━━━ Text excerpt
Wednesday, December 13, 2006

The Record's Records


This is the home of the Colfax Record. The paper, established in 1908, has been living here since 1930. Yes, that’s right, I said living. Newspapers are born, live for a while – sometimes a long while – and then they die. Occasionally they come back to life, but they’re never really the same.

The Colfax Record has been in regular publication since 1908. For nearly 100 years it has been the voice of this small railroad town. Although a much larger company now owns it, it is still written locally, right here. And though it’s no longer printed in-house, the presses are close by - just down the hill at the Auburn Journal, the flagship of the local group of newspapers that includes the Record.

Gold Country Media, the parent company of the Journal, the Record and 15 other publications (about half are newspapers), is itself a smaller operating unit of a larger company, Brehm Communications. Still, the Record, the Journal and the other papers that comprise Gold Country Media are, in many respects, independent. And that is a good thing.
━━━━━━
━━━ Dataset rows
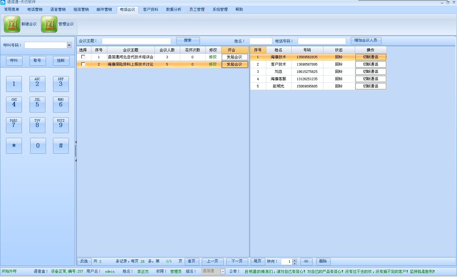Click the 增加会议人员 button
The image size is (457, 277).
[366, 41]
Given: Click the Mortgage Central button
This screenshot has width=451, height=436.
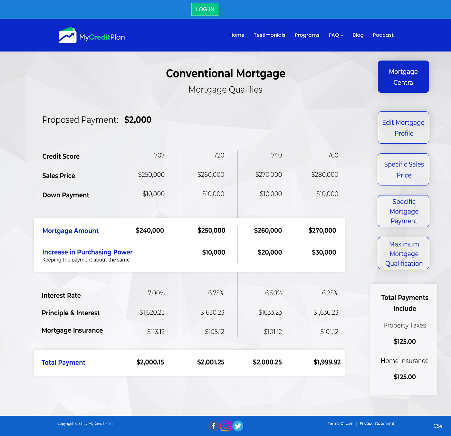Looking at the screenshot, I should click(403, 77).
━━━━━━
━━━ Dataset rows
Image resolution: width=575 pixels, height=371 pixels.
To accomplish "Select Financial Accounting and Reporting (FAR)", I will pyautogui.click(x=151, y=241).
━━━━━━
◆ Work to be completed:
From the text about the Colfax Record, extract the passage that begins with the words containing "The Colfax Record has" and ends with "includes the Record.". Rely solely on the text about the Colfax Record.

◆ Correct answer:
The Colfax Record has been in regular publication since 1908. For nearly 100 years it has been the voice of this small railroad town. Although a much larger company now owns it, it is still written locally, right here. And though it’s no longer printed in-house, the presses are close by - just down the hill at the Auburn Journal, the flagship of the local group of newspapers that includes the Record.